PROMPT :: Repeat, please, only the lines from the top of the data down to the line with "This screenshot has height=800, width=1026."; include both of those lines.

DATASET ENTRIES ::
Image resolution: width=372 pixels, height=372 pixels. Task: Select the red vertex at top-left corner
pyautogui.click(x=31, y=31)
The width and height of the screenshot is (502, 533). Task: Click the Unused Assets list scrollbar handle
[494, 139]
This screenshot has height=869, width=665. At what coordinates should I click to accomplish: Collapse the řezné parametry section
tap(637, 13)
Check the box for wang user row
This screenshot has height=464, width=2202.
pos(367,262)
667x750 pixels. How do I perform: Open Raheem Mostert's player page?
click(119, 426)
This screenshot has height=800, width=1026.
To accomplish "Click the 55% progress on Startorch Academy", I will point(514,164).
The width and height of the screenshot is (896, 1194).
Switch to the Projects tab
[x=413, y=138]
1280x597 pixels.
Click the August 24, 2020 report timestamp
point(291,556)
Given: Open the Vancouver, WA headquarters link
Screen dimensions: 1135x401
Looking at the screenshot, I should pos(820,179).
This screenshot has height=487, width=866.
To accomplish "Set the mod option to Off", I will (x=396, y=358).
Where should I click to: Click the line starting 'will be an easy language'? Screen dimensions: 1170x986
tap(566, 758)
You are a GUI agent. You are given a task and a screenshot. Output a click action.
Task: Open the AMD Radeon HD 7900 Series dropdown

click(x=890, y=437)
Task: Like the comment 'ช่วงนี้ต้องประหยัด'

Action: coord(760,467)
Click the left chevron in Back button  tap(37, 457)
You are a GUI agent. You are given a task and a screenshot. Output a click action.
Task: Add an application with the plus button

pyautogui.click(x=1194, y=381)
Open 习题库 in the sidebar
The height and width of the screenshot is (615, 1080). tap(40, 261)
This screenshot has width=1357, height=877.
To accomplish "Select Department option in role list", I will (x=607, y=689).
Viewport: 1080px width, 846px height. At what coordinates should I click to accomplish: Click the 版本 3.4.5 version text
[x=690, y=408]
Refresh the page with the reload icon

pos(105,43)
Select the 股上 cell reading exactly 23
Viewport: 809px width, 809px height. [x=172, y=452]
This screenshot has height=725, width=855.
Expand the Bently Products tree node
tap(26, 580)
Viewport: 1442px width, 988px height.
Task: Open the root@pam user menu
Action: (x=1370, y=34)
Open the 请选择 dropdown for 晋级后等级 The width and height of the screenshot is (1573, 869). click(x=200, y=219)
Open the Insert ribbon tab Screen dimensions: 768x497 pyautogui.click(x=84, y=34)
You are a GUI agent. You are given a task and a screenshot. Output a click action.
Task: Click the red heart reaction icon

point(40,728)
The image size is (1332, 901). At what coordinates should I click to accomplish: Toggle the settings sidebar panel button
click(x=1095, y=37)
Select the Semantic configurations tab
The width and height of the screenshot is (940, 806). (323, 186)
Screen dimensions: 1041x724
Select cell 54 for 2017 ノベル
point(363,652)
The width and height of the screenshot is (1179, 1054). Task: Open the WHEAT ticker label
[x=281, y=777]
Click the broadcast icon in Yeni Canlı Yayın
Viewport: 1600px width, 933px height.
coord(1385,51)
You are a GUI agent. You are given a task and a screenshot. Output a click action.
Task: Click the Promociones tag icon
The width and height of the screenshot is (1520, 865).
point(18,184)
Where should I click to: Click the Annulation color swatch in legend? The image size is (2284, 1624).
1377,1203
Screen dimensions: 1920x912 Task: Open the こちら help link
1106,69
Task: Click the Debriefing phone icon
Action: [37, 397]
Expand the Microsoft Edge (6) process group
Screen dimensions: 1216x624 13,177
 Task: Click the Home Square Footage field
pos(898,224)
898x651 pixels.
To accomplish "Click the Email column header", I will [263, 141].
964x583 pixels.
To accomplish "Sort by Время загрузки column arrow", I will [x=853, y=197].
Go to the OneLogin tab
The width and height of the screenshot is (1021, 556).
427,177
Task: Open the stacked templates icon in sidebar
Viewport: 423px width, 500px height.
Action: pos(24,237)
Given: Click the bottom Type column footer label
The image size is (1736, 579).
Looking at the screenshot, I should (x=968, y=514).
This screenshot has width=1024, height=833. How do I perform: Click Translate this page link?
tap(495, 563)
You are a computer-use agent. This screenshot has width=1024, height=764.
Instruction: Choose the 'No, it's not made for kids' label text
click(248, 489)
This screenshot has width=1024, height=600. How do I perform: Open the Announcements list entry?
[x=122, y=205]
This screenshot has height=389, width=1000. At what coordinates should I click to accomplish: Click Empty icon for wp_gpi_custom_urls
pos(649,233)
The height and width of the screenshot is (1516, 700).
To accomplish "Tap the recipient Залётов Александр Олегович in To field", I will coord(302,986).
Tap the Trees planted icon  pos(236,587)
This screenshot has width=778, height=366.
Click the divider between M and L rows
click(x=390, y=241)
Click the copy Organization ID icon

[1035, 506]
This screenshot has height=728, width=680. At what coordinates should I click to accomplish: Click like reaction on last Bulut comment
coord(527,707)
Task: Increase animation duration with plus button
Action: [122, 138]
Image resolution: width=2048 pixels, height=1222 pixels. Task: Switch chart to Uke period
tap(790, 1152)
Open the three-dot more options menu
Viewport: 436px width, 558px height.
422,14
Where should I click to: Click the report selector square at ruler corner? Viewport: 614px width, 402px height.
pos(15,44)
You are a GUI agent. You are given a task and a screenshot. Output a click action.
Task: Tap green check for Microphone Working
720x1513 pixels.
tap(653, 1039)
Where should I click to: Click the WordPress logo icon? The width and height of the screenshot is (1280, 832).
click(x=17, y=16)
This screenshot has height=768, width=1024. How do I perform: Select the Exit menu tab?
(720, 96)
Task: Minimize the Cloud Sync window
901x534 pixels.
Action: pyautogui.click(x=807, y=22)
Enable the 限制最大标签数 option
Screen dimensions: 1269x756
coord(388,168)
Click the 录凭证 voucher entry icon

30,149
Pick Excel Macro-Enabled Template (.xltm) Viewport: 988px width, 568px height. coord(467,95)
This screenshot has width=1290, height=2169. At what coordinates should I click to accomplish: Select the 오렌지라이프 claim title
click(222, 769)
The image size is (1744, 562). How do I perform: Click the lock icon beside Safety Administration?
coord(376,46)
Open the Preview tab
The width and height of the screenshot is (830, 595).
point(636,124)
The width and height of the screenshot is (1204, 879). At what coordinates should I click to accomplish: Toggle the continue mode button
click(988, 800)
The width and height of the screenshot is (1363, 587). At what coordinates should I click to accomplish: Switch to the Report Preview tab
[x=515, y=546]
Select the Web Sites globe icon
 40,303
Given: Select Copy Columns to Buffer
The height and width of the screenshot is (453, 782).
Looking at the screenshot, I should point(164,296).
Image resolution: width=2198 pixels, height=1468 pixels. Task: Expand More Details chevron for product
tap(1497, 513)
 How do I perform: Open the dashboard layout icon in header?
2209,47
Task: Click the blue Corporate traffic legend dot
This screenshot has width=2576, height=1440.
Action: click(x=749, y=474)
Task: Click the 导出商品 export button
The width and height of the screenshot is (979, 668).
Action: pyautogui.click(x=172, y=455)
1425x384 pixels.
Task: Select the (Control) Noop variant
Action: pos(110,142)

ANSWER TO THIS EXERCISE ::
Image resolution: width=372 pixels, height=372 pixels. Task: Select the red vertex at top-left corner
pyautogui.click(x=31, y=31)
The width and height of the screenshot is (502, 533). Task: Click the Unused Assets list scrollbar handle
[494, 139]
This screenshot has height=869, width=665. At what coordinates should I click to accomplish: Collapse the řezné parametry section
tap(637, 13)
Check the box for wang user row
This screenshot has height=464, width=2202.
pos(367,262)
667x750 pixels. How do I perform: Open Raheem Mostert's player page?
click(119, 426)
This screenshot has height=800, width=1026.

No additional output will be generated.